Today, Tencent Cloud has published a retrospective analysis of the incident and provided an overview of the situation. s_ddb4c638d734450ab173a5ae73085f7a.png After troubleshooting, it was found that the inability of customers to log in to the console was caused by abnormalities in the cloud API. This affected certain public cloud services that rely on the cloud API, such as cloud functions, text recognition, microservices platform, audio content security, and captcha.

The official statement mentioned that the outage lasted approximately 87 minutes, during which 1957 customers reported issues.

The root cause of the malfunction was attributed to insufficient backward compatibility of the new version of the cloud API service and inadequate configuration data gray release mechanism.

During the API upgrade process, changes in the interface protocol of the new version resulted in abnormal processing logic for data transmitted from the old version frontend, generating erroneous configuration data. Due to insufficient gray release mechanism, the abnormal data quickly spread throughout the network, causing overall API usage abnormalities.

Following the outage, Tencent Cloud initiated a standard rollback plan to revert both the service backend and configuration data to the old version. However, due to a circular dependency where the container platform hosting the API service relied on the API service for scheduling capabilities, automatic service recovery was hindered.

Manual intervention was required to restart the API service and complete the fault recovery process.

The incident was reviewed as follows:

  1. At 15:23, the fault was detected, and immediate service recovery and root cause analysis were initiated.
  2. At 15:47, it was discovered that rolling back the version did not fully restore the service, prompting further investigation.
  3. At 15:57, the root cause of the fault was identified as erroneous configuration data, leading to the urgent design of a data repair plan.
  4. At 16:02, data repair work was initiated across all regions, with API services gradually recovering.
  5. At 16:05, it was observed that API services in all regions except Shanghai had been restored, prompting further investigation into the recovery issue in Shanghai.
  6. At 16:25, it was identified that technical components in Shanghai had a circular dependency issue, leading to the decision to redirect traffic to other regions for recovery.
  7. At 16:45, Shanghai region recovery was confirmed, with API and dependent PaaS services fully restored. However, there was a significant increase in console traffic, requiring a nine-fold capacity expansion.
  8. By 16:50, request volumes gradually returned to normal levels, and business operations stabilized with all console services restored.
  9. At 17:45, after one hour of continuous monitoring without issues, the fault handling process was deemed complete according to the plan.

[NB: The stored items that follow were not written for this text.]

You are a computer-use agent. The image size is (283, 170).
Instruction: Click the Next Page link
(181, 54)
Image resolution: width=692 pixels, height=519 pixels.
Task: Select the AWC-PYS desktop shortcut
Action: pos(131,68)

To prevent similar incidents in the future, improvement measures will be taken, focusing on enhancing system resilience, strengthening change management and protection measures, and improving fault response and communication capabilities.

These measures include:

  • Regularly conducting simulated drills of change management strategies.
  • Optimizing service deployment architecture to mitigate potential circular dependency issues.
  • Providing an API service escape route for quick switching during faults.
  • Enhancing automated testing and implementing gray release strategies.
  • Introducing automatic anomaly circuit-breaking mechanisms.
  • Upgrading fault handling processes to ensure real-time updates and transparency in communication.
  • Optimizing information display logic in Tencent Cloud's StatusPage to ensure accurate and timely transmission of fault information, even during cloud service failures.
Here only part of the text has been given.